The hundreds of students and demonstrators occupying the legislative chamber have issued a statement detailing their stance against the cross-strait service trade pact, stressing a demand for a fair and competitive future for young Taiwanese.
“We do not want to see young people still living on a NT$22,000 salary [a subsidization policy implemented by the government that gives NT$22,000 to university graduates as a starting salary] 10 years from now,” the statement read.
It said Taiwan is a haven for entrepreneurship, where young people can fulfill their dreams by opening coffee shops or personal workshops and become a “boss” by working hard on their own.
An academic assessment on the impact of signing the pact showed that more than 1,000 trades — covering basic necessities like food, clothing, housing, traffic and different stages of life from birth to death — will be affected, although the pact only listed 64 sub-sectors for opening up to Chinese investment, the students’ statement said.
“In the future, Taiwanese small and medium-sized enterprises will face challenges from competition with Chinese-invested companies that have abundant capital and use vertically integrated business models,” it said. “It will also threaten the survival of office workers, farmers, blue-collar workers and businesspeople.”
It said the pact would also impose a threat to the nation’s freedom of speech, by opening up Internet portal sites and Web sites, as well as printing, publishing and distribution channels to Chinese investment.
“Standing against the pact is not an act of ‘always being against anything related to China’ (逢中必反),” it said.
The trade agreement’s greatest problem is that it only benefits the large capitalists, by allowing big corporations to expand without limit across the Strait, while small businesses suffer, it said. “The entrepreneurship haven that we used to be proud of will be gradually taken over by foreign corporations.”
The statement said that the issue is not an argument between unification and independence, or between the pan-blue and the pan-green camps, but one between social classes — a harsh survival problem for young people when facing a few large companies that gobble up small businesses in the agricultural, industrial and commercial sectors.

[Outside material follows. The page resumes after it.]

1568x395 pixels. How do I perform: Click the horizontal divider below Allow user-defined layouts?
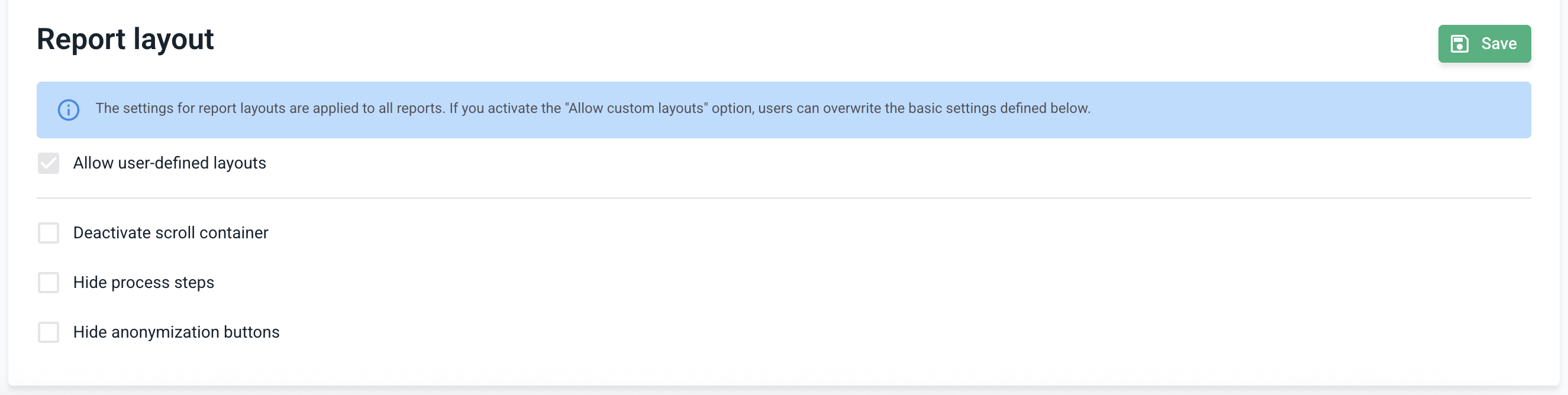pos(783,198)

“We strongly protest against the President Ma Ying-jeou (馬英九) administration — which now has a low approval rating — seizing the legislature to have it approve the service pact in such a violent way and giving away the nation’s future,” the statement said.

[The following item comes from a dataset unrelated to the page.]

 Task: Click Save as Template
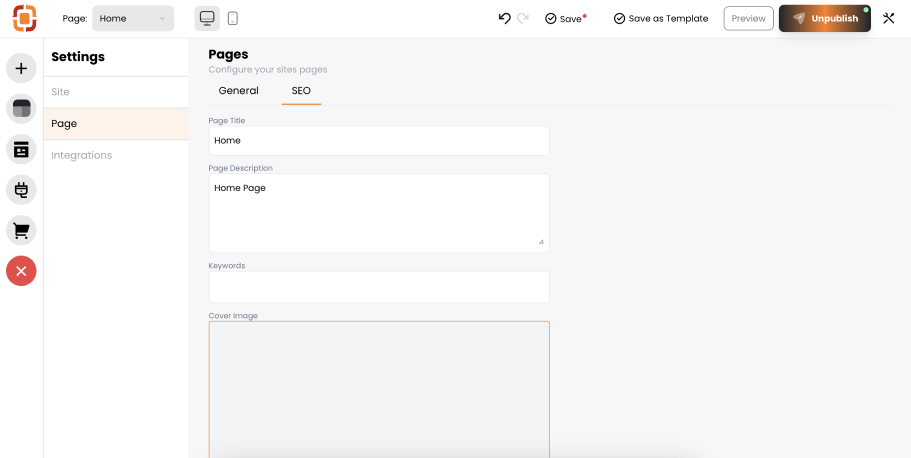point(661,19)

It also condemned what the students said was Chinese Nationalist Party (KMT) Legislator Chang Ching-chung’s (張慶忠) sudden call on Monday to end a committee meeting and arbitrarily conclude that the review was finished and approved because of it was taking too long.
It said Chang’s conclusion was a total betrayal of the legislature’s promise to review the agreement item-by-item, which was agreed to in June last year.
“If the KMT can violently approve a pact that has great impact on the public by circumventing the legislature’s supervision and substantial review, other policies that might more greatly affect economic autonomy can also be approved in the same way,” it said. “Taiwan’s future cannot be forfeited like this.”
“We want to master our own future … we want a fair environment that allows young people to develop and compete,” the statement read.
The demonstrators are young people who are willing to take on challenges, but they will not abide unfair conditions that will lead them to being controlled by few ruling officials or large companies, it said.
“Taiwan is where we live and make a living,” the statement said in its last paragraph. “To stop this unfair and unjust service pact, to stop the political party that is trying to restore authoritarianism and is trampling our legal institutions, please stand with us and protect Taiwan together.”